Huur en Asbest: Vormt de Aanwezigheid van Asbest een Gebrek in Jouw Huurwoning?

19 april 2011

In een recente uitspraak van de Hoge Raad (3 september, LJN: BM3980) kwam een belangrijke vraag naar voren: vormt de aanwezigheid van asbest in een gehuurd pand een gebrek?

Deze vraag ontstaat in een situatie waarin KPN een winkelruimte huurt die voorheen werd gebruikt door een ijssalon van 1993 tot 2001. Tussen het dak en het systeemplafond van de winkel bevond zich asbest, een meer gevaarlijke variant dan het zogenaamde hechtgebonden asbest dat vaak wordt gevonden in Eternit platen.

De aanwezigheid van dit asbest kwam aan het licht tijdens Pasen 2005, toen inbrekers via het plafond de winkelruimte betraden en een deel van het asbest vernietigden, waardoor het in de winkel terecht kwam. De winkelruimte moest twee en een halve maand gesaneerd worden en de vraag rees wie verantwoordelijk was voor de kosten van deze schade.

Het gerechtshof kwam met een innovatieve oplossing en stelde dat het asbest een latent gebrek was. Volgens hen vormde de aanwezigheid van asbest alleen geen gebrek, tenzij het los zou komen en een gevaar zou vormen. Het hof oordeelde dat alleen de verhuurder verantwoordelijk was voor de kosten van het herstel en dat de huur enigszins zou worden verlaagd. Maar de Hoge Raad vond dat het gerechtshof niet goed had uitgelegd waarom ze het asbest enerzijds ‘gevaarlijk’ noemden, maar anderzijds oordeelden dat de aanwezigheid ervan geen gebrek was zolang het niet loskwam. Dit moet opnieuw worden beoordeeld door het gerechtshof in Den Haag.

Daarnaast was er discussie over of de verhuurder haar aansprakelijkheid kon uitsluiten. Het bleek dat zij op de hoogte was van de aanwezigheid van asbest in het gebouw. Hierover was in de transportakte informatie te vinden, waardoor zij eigenaar was geworden. Volgens de wet (art. 7:209 BW) kan de verhuurder geen beroep doen op een uitsluiting van haar aansprakelijkheid voor gebreken die zij in diende te kennen toen zij de huurovereenkomst aanging. De Hoge Raad oordeelde dat de aanwezigheid van asbest op zichzelf wellicht een gebrek vormde en dat de kennis van de verhuurder uit de transportakte evident was. Het gerechtshof in Den Haag moet dit nogmaals beoordelen.

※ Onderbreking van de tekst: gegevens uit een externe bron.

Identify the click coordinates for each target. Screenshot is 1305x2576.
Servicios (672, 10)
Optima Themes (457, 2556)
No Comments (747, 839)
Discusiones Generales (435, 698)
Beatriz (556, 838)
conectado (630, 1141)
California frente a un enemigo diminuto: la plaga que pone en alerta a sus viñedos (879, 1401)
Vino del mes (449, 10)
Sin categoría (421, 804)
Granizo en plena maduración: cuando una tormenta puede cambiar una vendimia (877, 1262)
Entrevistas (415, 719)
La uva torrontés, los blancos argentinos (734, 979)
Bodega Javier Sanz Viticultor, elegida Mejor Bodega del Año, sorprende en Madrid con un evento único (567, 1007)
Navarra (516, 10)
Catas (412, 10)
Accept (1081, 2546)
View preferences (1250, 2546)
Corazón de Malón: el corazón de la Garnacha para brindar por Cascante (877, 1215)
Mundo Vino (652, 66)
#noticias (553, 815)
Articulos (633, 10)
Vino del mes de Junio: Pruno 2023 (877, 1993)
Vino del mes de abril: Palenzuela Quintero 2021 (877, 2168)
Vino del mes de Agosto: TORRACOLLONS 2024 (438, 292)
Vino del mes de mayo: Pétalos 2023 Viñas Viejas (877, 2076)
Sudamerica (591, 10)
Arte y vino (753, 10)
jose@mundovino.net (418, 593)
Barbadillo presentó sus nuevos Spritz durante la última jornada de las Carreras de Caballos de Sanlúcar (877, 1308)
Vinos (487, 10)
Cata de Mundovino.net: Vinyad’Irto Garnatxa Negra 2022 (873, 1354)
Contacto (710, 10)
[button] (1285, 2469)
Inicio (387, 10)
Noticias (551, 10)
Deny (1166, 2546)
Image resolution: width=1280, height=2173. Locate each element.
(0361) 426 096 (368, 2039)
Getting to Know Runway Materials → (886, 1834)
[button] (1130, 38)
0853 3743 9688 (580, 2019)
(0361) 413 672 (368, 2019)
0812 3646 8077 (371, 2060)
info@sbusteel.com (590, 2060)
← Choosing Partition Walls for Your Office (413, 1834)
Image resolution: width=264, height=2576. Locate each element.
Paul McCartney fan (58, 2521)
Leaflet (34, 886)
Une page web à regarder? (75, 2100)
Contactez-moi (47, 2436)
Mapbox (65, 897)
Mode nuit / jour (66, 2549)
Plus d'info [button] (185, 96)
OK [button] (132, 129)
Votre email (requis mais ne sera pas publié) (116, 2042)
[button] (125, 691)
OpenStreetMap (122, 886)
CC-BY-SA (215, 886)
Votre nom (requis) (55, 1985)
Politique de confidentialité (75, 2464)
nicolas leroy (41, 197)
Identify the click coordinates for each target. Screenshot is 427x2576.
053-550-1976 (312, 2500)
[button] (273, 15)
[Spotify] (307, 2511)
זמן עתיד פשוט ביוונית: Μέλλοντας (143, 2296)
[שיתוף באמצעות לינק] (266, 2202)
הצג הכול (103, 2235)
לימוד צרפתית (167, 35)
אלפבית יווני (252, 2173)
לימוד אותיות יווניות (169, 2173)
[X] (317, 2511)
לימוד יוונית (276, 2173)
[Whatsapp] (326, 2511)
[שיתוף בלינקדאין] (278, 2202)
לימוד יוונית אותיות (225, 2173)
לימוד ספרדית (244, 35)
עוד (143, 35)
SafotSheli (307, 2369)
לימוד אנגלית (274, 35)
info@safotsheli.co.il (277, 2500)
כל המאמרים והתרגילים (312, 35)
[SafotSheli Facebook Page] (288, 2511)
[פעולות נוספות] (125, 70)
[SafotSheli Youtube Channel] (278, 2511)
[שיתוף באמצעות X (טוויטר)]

Het zou daarnaast mogelijk zijn dat de verhuurder aansprakelijk is voor het niet-hechtgebonden asbest op basis van de aansprakelijkheid voor opstallen. Het argument van de verhuurder dat de huurder op de hoogte was van de risico’s van asbest in het gebouw werd door de Hoge Raad verworpen. Volgens de Hoge Raad hoeft een huurder over het algemeen geen asbestonderzoek uit te voeren, tenzij daar bijzondere redenen voor zijn.

De kantonrechter van Dordrecht oordeelde in een andere zaak dat een verhuurder juist wel snel een asbestonderzoek zou moeten uitvoeren als het pand is ingericht in een periode waarin asbest vaak werd gebruikt. In ons oogpunt gaat zo’n onderzoeksplicht te ver.

Wat betreft de zaak met KPN en de aanwezigheid van asbest, die inmiddels lijkt te zijn afgehandeld, heeft het gerechtshof in Den Haag de taak om definitief te bepalen of de aanwezigheid van asbest een gebrek vormt en of de verhuurder een beroep kan doen op de uitsluiting van haar aansprakelijkheid. Het is jammer dat deze zaak waarschijnlijk geen verdere voortgang meer heeft, omdat dit zeer nuttig zou zijn geweest voor de beoordeling van vergelijkbare gevallen in de toekomst.